Después, el once de septiembre fue un bombardeo en Santiago
de Chile, donde un hombre honrado y valiente se despedía de su pueblo, por el
que había intentado una hazaña formidable: llegar a la justicia, a la igualdad,
sin sangre ni violencia pero sin agacharse y sin mezquinar el propio cuerpo.
Adiós a Salvador Allende, y a su empresa ingenua pero lúcida, lúcida pero
ingenua. Y yo tenía un amigo, allí, en Santiago, por quién tuve miedo ese día,
y cuya muerte tuve que llorar poco más adelante.
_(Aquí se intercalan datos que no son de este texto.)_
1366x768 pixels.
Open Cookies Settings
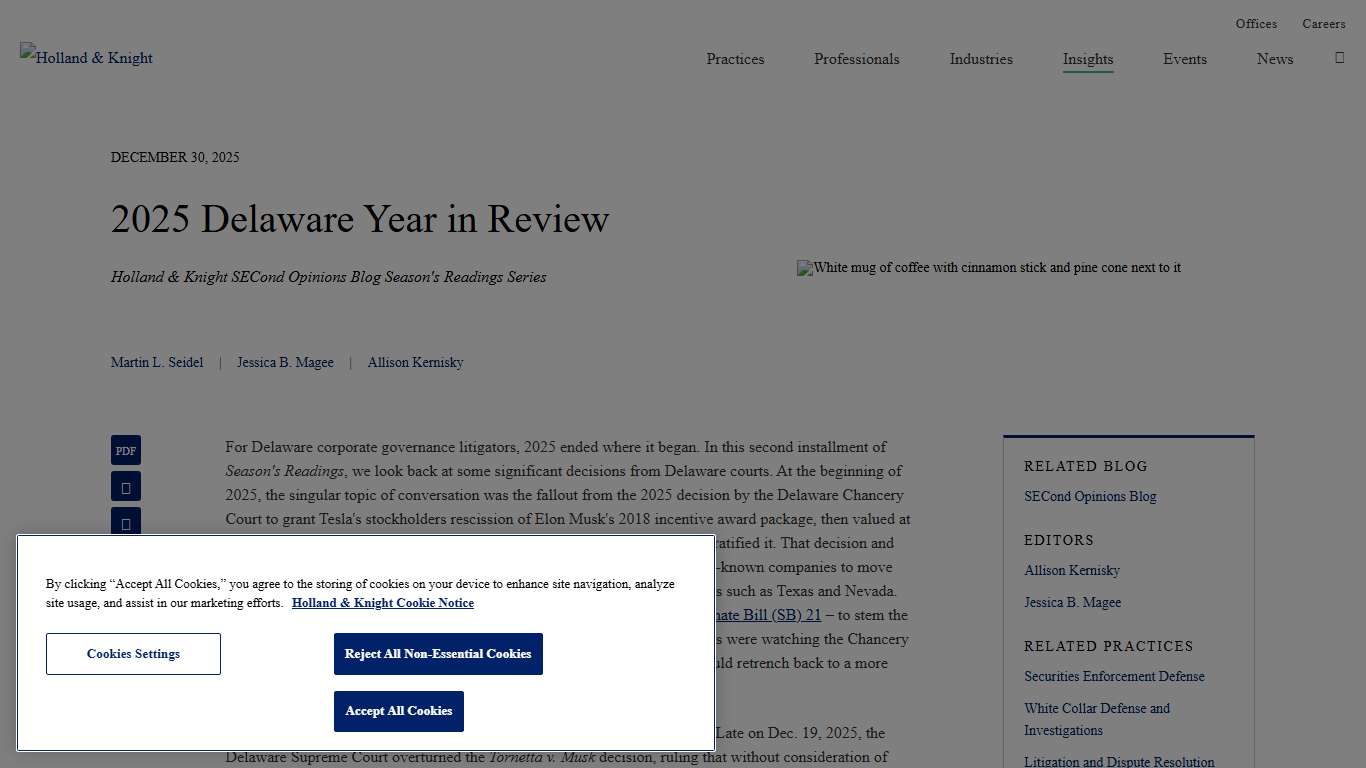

En 2001, el once de septiembre por la mañana, fui con mi
pequeña hija de dos años a un negocio del que era mi barrio, Villa Crespo, a comprarle un
par de zapatillas. Le estaba probando unas cuando la dueña del negocio me
preguntó si sabía lo que pasaba en Nueva York, donde un avión se
había estrellado contra una de las Torres Gemelas. No sé cuántas cosas pensé en
ese instante, pero levanté en brazos a mi chiquita de cabeza enrulada, dejé la
compra para otro día, y corrí hasta mi casa, y encendí el televisor justo a
tiempo para ver que un segundo avión chocaba de lleno contra la segunda torre.
Volví a tener miedo, ahora por personas de las que ignoraba todo
individualmente: afganos, iraquíes, palestinos. Otra vez el miedo tenía razón.
Es difícil saber ahora qué cosas dice el once de septiembre,
un día de un mes que por otra parte representa la vuelta de la vida para
aquello de más arcaico que sigue vivo en nosotros. Un mes que se fue cargando
de resonancias que, al menos en mí, pueden más que la primavera.